Summer is on its way, bringing with it both inevitably poor weather and a national hankering for a barbeque. According to British law, everyone across the length and breadth of the country must flood into open spaces and cook meat to varying degrees of hygiene. This is a universal truth, but there are some surprising things about the humble barbeque that remain uncommon knowledge.

First off, a quick history lesson. Prehistoric men were the first to sample the delights of meat cooked over an open fire around 1.5 million years ago. The first documented citation of the word barbeque in English was in 1697, although the term is thought to have originated from the Native American word ‘barbacoa’, referring to the greenwood structure used to support food over hot coals.

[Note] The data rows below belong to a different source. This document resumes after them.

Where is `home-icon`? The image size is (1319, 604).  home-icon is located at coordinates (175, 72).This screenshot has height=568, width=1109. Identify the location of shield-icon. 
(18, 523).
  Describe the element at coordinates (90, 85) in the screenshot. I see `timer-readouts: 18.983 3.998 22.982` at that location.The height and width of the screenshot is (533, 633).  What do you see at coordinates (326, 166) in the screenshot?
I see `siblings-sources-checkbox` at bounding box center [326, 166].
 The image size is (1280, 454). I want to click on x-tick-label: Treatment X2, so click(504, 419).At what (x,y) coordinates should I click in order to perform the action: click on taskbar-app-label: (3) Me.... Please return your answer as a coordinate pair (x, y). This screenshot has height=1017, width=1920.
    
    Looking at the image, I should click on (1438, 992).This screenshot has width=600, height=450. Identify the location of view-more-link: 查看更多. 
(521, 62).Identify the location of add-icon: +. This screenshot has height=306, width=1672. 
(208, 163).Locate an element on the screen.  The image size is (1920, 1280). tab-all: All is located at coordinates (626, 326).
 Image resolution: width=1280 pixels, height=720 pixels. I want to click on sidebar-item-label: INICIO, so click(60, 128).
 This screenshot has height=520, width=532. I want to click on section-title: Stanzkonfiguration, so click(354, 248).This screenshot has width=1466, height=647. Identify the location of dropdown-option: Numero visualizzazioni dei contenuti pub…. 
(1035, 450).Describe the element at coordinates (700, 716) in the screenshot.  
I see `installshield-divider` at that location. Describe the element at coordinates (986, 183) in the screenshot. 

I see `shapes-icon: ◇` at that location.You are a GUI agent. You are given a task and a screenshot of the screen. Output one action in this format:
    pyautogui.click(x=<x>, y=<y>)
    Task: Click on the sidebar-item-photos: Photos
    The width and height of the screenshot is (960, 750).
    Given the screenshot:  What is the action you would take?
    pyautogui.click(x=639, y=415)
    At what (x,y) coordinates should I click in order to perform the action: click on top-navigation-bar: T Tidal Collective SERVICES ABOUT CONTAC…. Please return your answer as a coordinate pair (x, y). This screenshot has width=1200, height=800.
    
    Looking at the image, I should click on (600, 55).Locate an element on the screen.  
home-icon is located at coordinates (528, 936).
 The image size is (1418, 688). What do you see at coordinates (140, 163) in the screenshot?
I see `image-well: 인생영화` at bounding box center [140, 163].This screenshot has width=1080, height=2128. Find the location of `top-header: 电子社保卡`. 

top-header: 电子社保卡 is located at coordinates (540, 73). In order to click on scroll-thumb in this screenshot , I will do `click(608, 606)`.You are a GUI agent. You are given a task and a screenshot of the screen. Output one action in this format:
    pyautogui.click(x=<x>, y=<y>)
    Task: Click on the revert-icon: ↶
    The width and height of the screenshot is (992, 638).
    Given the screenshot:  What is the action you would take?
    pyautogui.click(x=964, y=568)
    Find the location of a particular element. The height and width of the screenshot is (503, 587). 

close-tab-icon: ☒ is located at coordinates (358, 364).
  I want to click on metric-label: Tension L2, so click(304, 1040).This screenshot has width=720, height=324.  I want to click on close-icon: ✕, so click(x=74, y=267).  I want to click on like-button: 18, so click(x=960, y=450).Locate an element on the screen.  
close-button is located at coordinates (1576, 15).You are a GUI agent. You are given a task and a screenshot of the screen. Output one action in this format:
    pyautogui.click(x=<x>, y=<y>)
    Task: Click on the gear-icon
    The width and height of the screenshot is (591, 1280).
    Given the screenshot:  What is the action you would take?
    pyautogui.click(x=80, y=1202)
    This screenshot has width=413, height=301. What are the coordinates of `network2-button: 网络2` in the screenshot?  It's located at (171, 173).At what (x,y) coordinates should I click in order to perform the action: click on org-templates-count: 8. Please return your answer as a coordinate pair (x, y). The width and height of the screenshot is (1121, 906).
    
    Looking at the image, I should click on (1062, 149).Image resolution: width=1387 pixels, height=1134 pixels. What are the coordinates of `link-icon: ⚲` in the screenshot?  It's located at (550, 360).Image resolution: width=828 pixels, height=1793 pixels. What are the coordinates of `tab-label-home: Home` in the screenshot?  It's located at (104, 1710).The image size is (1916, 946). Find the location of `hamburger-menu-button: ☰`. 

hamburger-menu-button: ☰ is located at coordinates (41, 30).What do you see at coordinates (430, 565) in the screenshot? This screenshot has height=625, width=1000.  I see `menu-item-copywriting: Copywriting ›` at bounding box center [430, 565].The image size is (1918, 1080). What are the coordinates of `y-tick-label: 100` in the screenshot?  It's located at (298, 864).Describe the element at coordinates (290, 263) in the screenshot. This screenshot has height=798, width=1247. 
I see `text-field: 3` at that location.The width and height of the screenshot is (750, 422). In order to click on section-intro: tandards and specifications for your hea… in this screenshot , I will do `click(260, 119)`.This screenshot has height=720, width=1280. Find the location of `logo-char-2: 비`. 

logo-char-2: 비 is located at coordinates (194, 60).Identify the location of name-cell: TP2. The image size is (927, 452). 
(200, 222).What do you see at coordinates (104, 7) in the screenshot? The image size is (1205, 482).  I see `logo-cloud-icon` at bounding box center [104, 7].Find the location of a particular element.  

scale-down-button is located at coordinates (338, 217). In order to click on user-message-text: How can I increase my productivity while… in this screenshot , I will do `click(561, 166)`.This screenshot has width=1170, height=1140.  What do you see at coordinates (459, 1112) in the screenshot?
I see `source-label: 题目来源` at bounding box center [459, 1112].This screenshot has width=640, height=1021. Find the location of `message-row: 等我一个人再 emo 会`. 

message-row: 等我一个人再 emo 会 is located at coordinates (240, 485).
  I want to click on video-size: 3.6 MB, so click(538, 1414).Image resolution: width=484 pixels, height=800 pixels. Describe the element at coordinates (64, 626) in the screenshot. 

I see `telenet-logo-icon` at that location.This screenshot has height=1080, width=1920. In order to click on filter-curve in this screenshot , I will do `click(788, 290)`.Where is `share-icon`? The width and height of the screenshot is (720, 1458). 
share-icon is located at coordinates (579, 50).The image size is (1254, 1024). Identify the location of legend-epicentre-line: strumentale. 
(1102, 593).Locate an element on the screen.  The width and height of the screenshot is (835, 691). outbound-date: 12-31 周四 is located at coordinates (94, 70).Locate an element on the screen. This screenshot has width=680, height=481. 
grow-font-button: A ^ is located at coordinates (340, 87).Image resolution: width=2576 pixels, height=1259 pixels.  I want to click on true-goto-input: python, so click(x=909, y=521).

The barbeque is thought of as a fairly informal cooking method, associated mostly with overt alcohol consumption and sunburn, but it has long been an American presidential tradition to invite the good and the great to a barbie. Thomas Jefferson kicked it all off during his presidency, and other notable barbequers include Lyndon Johnson, who introduced the Texas barbeque rib to the Whitehouse garden back in the 60s.

Barbeques are a serious business in the United States, and no more so than in Memphis, Tennessee. This is where the World Championship Barbeque Cooking Contest takes place, hosting teams from as far afield as Estonia to compete for coveted meat cooking awards. Perhaps the most impressive aspect of this competition is the team names, such as Natural Born Grillers, and my personal favourite – Aporkalypse Now.

So the next time you fire up your 24-carat gold plated Australian Beefeater (yours for a mere £100,000), or flick matches at a B&Q disposable, spare a thought for the history and distinction of the barbeque. Who knows, one day you might find yourself in Memphis representing your country with a roasting pig.